Saturday, August 19, 2023

Tape Repairs

I see lots of books that have been previously given an unauthorized tape treatment, sigh. In fact, most of the time, tape will probably make the situation much worse then if it had been left alone. Also, although there are products out there called things like "book tape" and "repair tape" and even "archival book repair tape," none of them are actually good solutions.

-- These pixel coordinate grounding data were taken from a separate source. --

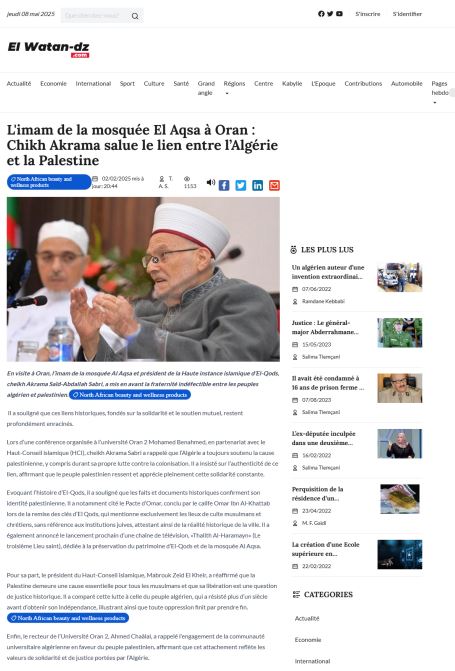This screenshot has height=671, width=455.
Task: Click the El Watan-dz logo
Action: 48,49
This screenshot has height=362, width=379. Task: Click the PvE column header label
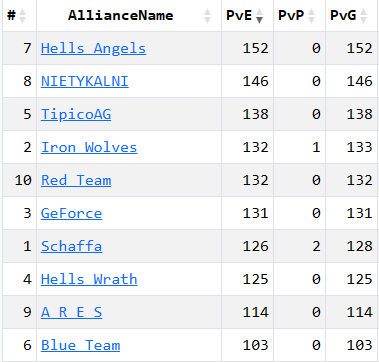[239, 15]
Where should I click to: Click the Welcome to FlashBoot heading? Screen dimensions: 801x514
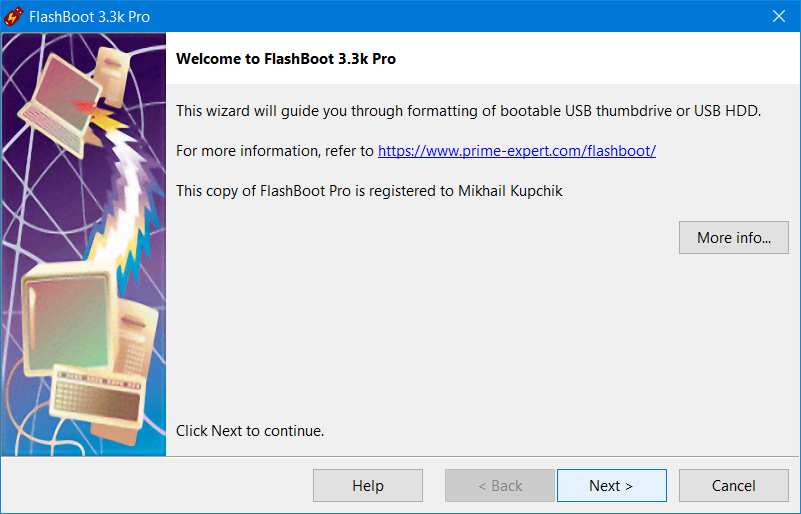click(x=286, y=59)
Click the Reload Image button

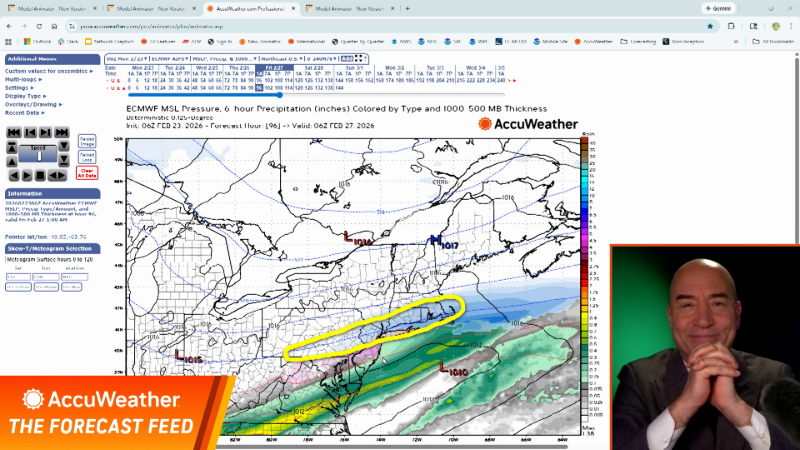pyautogui.click(x=87, y=141)
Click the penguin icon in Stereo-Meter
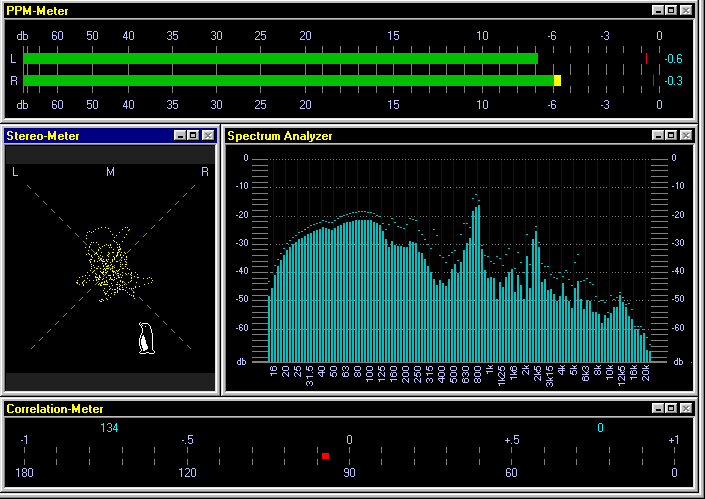Viewport: 705px width, 499px height. (x=146, y=339)
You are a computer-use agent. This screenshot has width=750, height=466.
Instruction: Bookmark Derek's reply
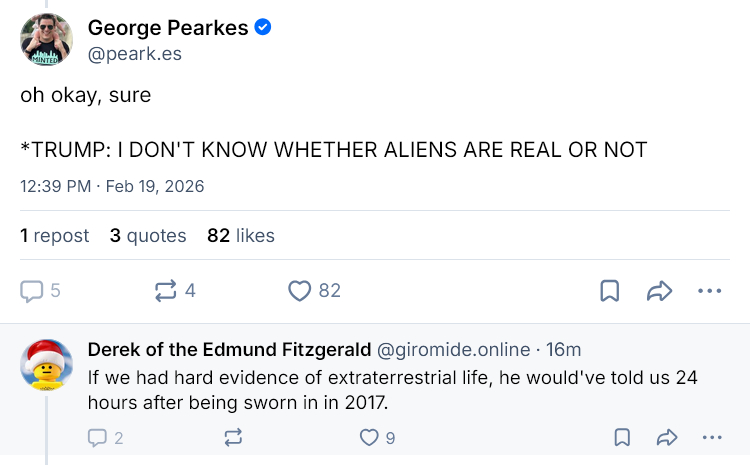point(621,437)
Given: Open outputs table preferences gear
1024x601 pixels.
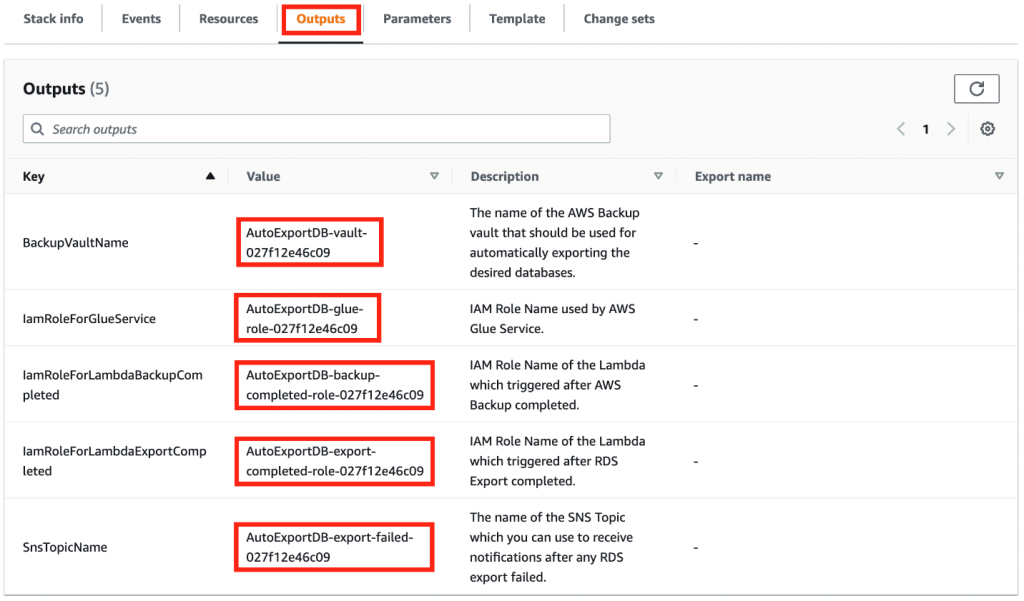Looking at the screenshot, I should [987, 129].
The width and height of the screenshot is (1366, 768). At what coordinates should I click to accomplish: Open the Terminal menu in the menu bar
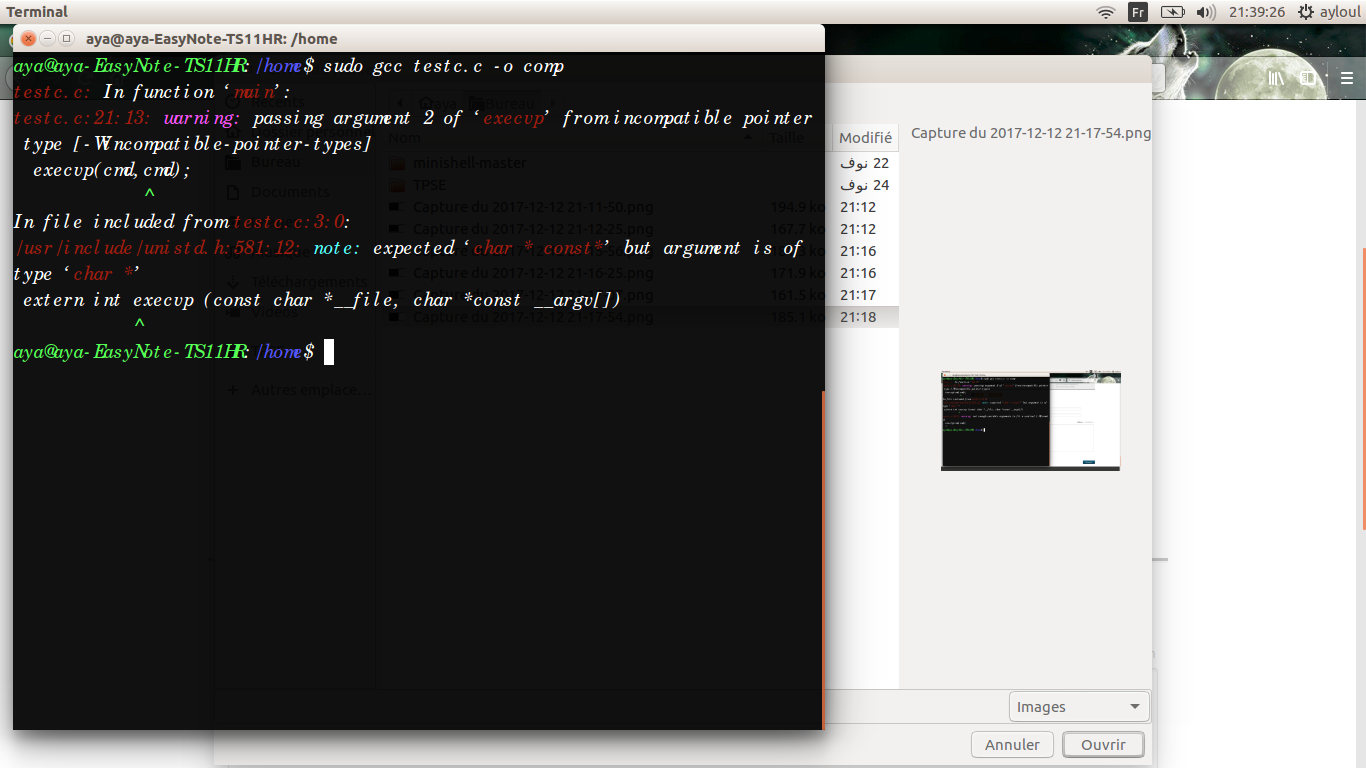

Nonetheless, here are a couple before-and-after examples of books where I had to remove a lot of tape. It's tricky and tedious, but it can be done.



2 comments:

The Idaho Beauty said...

My mother wanted her family bible to rest on the altar at my wedding but it was in bad shape, the leather binding mostly separated from the text block. Newspaper obits had been pasted to the inside of the covers, so when the word from a bookbinder/restorer was that the cover would have to be replaced and the bible rebound with a new cover, we all balked. My dad's solution was to tape it back together with black electrical tape wrapped around the edges of the leather cover and covering the spine area of the cover (now feeling a bit brittle) and probably regular cellophane tape, now yellowing, to attached the text bloc back to the cover (this was in 1975). I wasn't living at home at the time, so didn't know this is what was happening and was quite horrified when it was presented to me the day before the wedding. Ah well, dad meant well and the family bible was present at the wedding. I still have the bible, with it's pages of family genealogy in the middle but keep thinking I should just junk the bible and just keep those pages and the obits (which I've already photocopied). As a book, it's hardly worth the money to have it restored properly. Am wondering if you've ever run across this solution? I guess I should just be thankful he didn't use duct tape, which he once wrapped an entire package to me in. ;-)

MyHandboundBooks said...

Hi! I see a lot of those old family bibles. The large ones always suffer from similar problems, detached covers, broken spine pieces, paper damage, etc. Often the family tree pages are the part that people want to save. Personally I think it is absolutely fine to remove those family pages and toss the rest of the book. You might even take those family pages to a bookbinder and have them bound into a nice cover to protect them. Then they are saved and protected and take up a lot less space!